SOURCE PASSAGE.
Thursday, October 30, 2014

Halloween Madness 2014

It's almost time everyone. As we speak The big day isn't far away. Currently a thunderstorm is raining down during a double feature of The Hitcher and Evil Dead II. The candy bags are ready, the tote of animatronics prepared, pumpkins at the ready to be carved. Halloween is here.
Check that out folks! That's some full on branding right there. After years of talking about making a public domain movie show I finally got off my ass and did it. Lo and behold the public access channel even made this lil advertisement slide for me. Feels good to see something like this on the screen. Now I'll admit there's barely any host segments to this special as it was made on the fly with the possibility of not being finished in time. Now that I've learned my way around the editing, rendering, copying, etc, I feel confident in making the Thanksgiving and Christmas specials bigger and better. You fine folks need not worry about missing out either as I have plans to upload the specials and post them right here.
Another pleasant sight was this bad boy. A sheet of Scream Factory magnets from my recent company direct order. Yes everyone is able to get these, and I'd suggest you get yourself some right now. The feeling plasturing these all over the fridge is some major icing for a decent season. (Edit: looks like these are out of stock now. Sorry for rubbing them in your face).
Speaking of the season, there was a very good night spent out with my people at the Shawhaven haunted farm in Mason Michigan. Overall it's one of the best values I've ever encountered in the horror attraction world. 25 bucks will get you a hayride, cornmaze, and haunted house. An extra five bucks will net you a ride in a coffin that simulates being buried alive. You better believe I paid for the whole package. I try not to put out too much personal stuff but suffice to say it was a great time with my friends and it was a night I'll be looking fondly back on for quite some time.
A new activity for my current Halloween festivities has been puzzles. Don't mistake me here, puzzles suck, and for years I just stunk at them, yet something seems to have been rewired in my nigget so that I'm fully capable of knocking one out. An exciting development? No. I still think it's neat though.

TO BE DONE.
[1] Using the Halloween 2014 blog post, decide whether each statement agrees with it. Answer yes or no for each, quoting the exact words of the post that decide it.
(a) The haunted farm the writer visited is in Mason, Michigan.
(b) The coffin ride is included in the 25-dollar price.
(c) The Scream Factory magnets were still in stock after the post was edited.
[2] In the Halloween 2014 blog post, which two movies are playing as a double feature during the thunderstorm?
[3] Turn the paragraph of the Halloween 2014 blog post that begins "Speaking of the season" into a short bulleted list that keeps its main facts.

DATA EXTRACT.

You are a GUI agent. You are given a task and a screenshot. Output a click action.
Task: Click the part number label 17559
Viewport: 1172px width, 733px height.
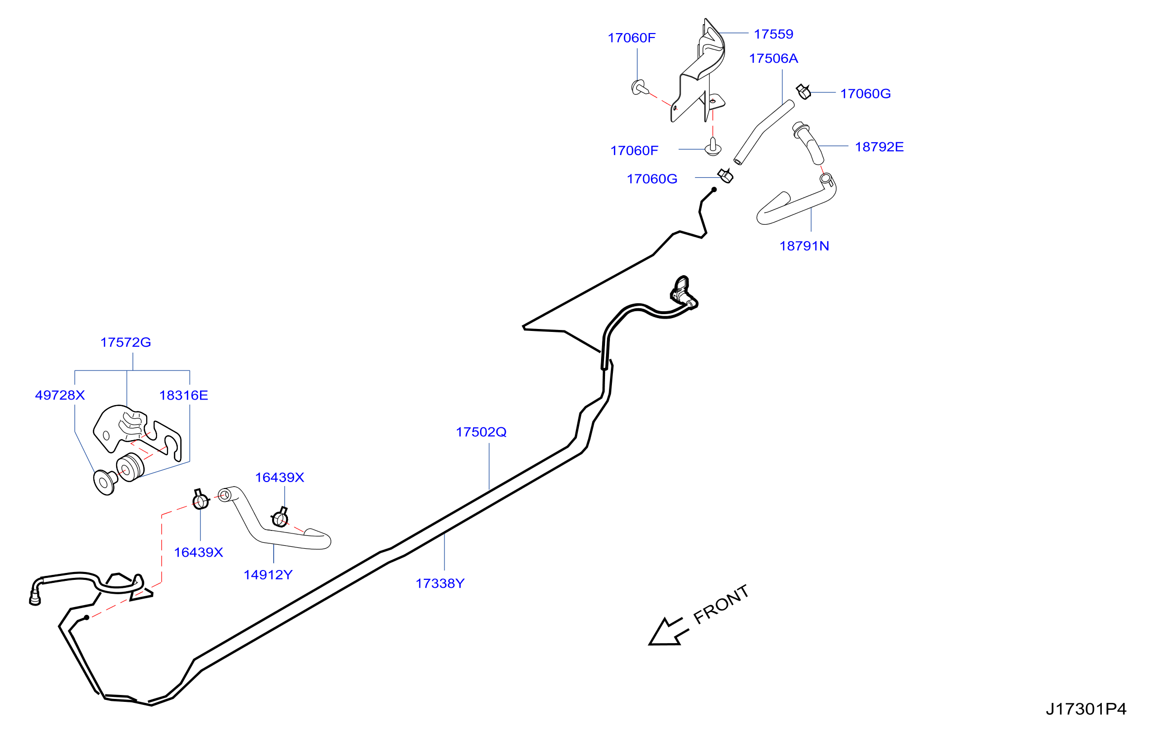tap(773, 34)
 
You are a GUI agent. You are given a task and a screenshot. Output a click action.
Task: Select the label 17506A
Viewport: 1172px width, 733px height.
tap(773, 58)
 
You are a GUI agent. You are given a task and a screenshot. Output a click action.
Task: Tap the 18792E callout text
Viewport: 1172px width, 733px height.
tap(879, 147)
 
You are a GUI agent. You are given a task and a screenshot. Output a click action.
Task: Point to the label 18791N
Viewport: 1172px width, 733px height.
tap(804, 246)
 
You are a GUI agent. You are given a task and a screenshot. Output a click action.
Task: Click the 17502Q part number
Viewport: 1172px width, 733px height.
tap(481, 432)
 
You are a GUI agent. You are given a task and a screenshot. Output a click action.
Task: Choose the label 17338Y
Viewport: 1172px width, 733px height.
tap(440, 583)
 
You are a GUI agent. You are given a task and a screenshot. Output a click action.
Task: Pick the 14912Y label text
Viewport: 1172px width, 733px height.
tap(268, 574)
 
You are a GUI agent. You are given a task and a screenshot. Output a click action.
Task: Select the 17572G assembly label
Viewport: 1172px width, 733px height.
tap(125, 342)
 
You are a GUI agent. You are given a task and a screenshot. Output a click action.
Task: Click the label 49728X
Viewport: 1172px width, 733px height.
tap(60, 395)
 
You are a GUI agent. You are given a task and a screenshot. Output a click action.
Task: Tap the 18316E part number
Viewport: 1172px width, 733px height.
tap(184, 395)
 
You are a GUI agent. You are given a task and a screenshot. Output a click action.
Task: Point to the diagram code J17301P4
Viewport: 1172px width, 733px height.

...

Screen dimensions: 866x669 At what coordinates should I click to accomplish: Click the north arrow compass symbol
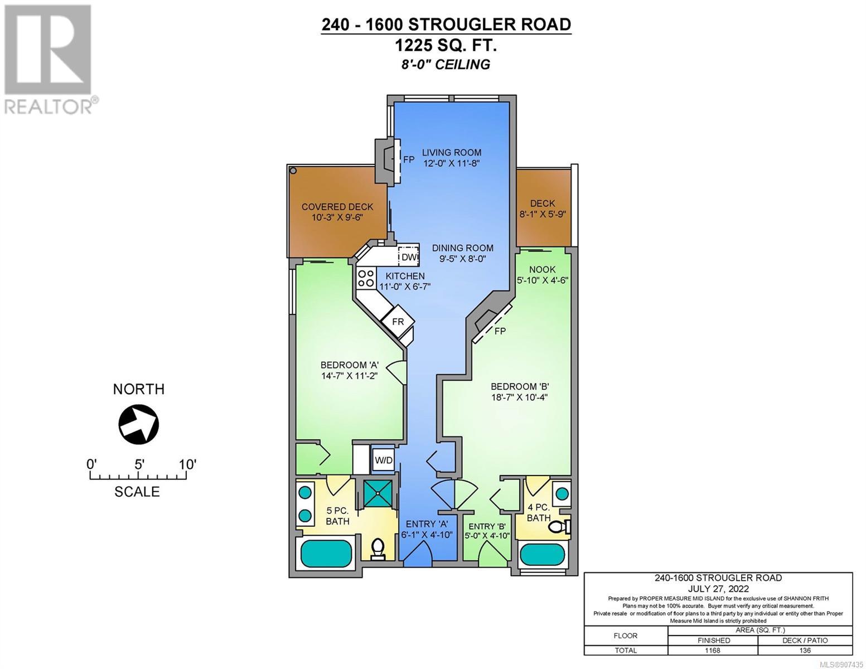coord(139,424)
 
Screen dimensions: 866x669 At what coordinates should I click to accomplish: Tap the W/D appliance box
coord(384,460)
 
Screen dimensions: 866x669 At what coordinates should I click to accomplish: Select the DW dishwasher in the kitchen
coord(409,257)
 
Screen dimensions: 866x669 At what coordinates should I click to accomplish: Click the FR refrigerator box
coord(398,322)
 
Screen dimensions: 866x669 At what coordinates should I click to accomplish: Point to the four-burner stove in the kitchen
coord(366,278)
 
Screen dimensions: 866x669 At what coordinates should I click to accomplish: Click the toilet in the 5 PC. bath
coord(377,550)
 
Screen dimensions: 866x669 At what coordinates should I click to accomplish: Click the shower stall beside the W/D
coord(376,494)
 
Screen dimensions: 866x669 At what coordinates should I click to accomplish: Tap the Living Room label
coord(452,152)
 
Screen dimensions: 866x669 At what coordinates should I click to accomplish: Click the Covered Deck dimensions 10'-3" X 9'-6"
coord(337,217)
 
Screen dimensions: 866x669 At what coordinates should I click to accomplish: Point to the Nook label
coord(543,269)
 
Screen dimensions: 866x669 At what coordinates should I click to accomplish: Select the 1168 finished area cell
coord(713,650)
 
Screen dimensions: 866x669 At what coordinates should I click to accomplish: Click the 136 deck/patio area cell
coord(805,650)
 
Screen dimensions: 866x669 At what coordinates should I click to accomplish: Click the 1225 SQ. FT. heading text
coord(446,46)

* * *

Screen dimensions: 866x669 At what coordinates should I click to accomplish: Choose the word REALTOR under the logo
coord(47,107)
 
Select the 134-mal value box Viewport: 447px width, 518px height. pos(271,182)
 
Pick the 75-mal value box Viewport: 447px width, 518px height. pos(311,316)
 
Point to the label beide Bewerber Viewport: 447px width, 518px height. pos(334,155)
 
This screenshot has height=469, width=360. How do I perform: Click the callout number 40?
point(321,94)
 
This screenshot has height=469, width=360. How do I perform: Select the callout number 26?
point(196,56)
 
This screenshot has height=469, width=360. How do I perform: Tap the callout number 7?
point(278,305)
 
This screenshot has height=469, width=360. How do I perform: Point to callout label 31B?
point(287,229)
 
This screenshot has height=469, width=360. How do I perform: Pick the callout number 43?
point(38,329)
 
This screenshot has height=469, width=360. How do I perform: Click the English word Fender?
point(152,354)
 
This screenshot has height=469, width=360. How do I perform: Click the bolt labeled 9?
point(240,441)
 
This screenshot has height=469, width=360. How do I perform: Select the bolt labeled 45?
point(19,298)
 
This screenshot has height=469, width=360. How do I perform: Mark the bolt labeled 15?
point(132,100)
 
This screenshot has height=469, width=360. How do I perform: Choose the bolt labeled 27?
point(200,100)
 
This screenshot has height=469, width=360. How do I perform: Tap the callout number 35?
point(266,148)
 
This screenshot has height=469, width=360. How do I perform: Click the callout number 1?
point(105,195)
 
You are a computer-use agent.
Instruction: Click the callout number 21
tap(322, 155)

EXERCISE RESULTS.
[1]
(a) Yes: "at the Shawhaven haunted farm in Mason Michigan"
(b) No: "An extra five bucks will net you a ride in a coffin that simulates being buried alive."
(c) No: "looks like these are out of stock now"

[2] The Hitcher and Evil Dead II.

[3]
- The writer spent a night with friends at the Shawhaven haunted farm in Mason, Michigan.
- The writer calls it one of the best values they have found among horror attractions.
- For 25 dollars you get a hayride, a corn maze, and a haunted house.
- For 5 dollars more you get a coffin ride that feels like being buried alive.
- The writer paid for the whole package.
- It was a great time that the writer expects to remember fondly for a long while.